Dancing Lessons From Lucy Maud (a note on risk assessment)


For "travel suggestions" read book recommendations, 
and for "dancing lessons" read book recommendations, again,
and for "Bokonon" read Kurt Vonnegut.

 Apologies for the tomorrowness of this post, but I think my body clock's running to a thirty-six hour day now, so look I'm just going to go with it. I walked up Parliament Hill yesterday at 4am, or the hill next to Parliament Hill, and I listened to Ken Campbell's Letter To Bob Anton Wilson. Pretty much all of Campbell's shows have now been released as podcasts now and subjects overlap, but I'd never heard him talk before about Anne Of Green Gables. There's a video of the "Letter" too, and here's a bit of it (or a lot, depending on how long you keep watching):


 A series of "redemptive vignettes" is how Campbell describes Lucy Maud Montgomery's series, capable of reducing the hardest of men to tears and forcing the maestro to finally confront his own "a**holery". Obviously I love a good children's book, the clarity and care and genrelessness, and so by the time I'd got home I considered this a recommendation, and I went to bed. But my body was having nothing of it, so I decided to sit myself down in front of the telly and finally watched Russian Doll on Netflix. I binged all eight episodes. I loved it. But...


 Natasha Lyonne's character Nadia, self-consciously but effortlessly hard-bitten and initially impermeable, turns out to have been anchored to humanity by the children's book "Emily of New Moon". For the second time that morning therefore, a narrative of fractured universes was recommending to me the works of Lucy Maud Montgomery.

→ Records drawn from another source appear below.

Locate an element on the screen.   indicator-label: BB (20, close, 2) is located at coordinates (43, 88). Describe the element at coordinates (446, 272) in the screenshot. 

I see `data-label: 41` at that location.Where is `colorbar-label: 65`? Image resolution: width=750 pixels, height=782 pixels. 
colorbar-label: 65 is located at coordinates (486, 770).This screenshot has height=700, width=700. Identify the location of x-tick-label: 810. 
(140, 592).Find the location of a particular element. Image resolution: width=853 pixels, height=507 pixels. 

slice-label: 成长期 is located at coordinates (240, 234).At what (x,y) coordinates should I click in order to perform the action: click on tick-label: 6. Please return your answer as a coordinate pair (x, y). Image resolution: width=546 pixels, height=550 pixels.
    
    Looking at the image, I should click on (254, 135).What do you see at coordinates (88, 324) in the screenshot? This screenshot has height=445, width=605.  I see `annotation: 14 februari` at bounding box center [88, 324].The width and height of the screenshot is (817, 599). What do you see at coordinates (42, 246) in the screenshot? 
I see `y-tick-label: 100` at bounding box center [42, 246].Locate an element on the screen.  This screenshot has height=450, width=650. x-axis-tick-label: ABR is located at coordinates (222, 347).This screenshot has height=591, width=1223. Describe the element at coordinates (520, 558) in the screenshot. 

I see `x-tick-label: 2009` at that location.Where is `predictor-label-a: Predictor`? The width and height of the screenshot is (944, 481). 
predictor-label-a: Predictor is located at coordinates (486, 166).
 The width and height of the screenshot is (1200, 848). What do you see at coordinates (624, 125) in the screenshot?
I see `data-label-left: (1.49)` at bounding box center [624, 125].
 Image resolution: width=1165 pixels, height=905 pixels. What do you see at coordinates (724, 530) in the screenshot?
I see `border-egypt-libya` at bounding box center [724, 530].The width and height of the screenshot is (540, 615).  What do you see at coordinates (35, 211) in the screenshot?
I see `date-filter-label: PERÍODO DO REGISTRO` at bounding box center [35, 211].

This actually didn't seem so weird given that in both Campbell's and Lyonne's world "clues fucking abound" to quote Nadia, and yet that thematic aptitude was itself a further coincidence, and probably should have made it feel weirder.

Footage of Ken and Daisy Campbell "astounding their selves into being" at Damanhur
(unavailable on the podcast).

 What I found more interesting, on a zeitgeisty level, was how Russian Doll toyed with an idea I'd seen come up a lot recently - in the Live, Die, Repeat machine from the Vat of Acid episode of Rick and Morty - or in the extraordinary, even more recent, choose-your-own adventure finale of Kimmy Schmidt (again on Netflix). You could call it "risk assessment", although the latter show offers more an opportunity for catharsis, impossible with any previous telly technology.* It seems decisions themselves might be the new monster, the new Atom Bomb. And television's extraordinary at the moment. And it seems a good time to stay in.


* UPDATE: Watching this Nathen Zed video on The Last Of Us 2 I realise I'd probably be less surprised by all these developments if I gamed more.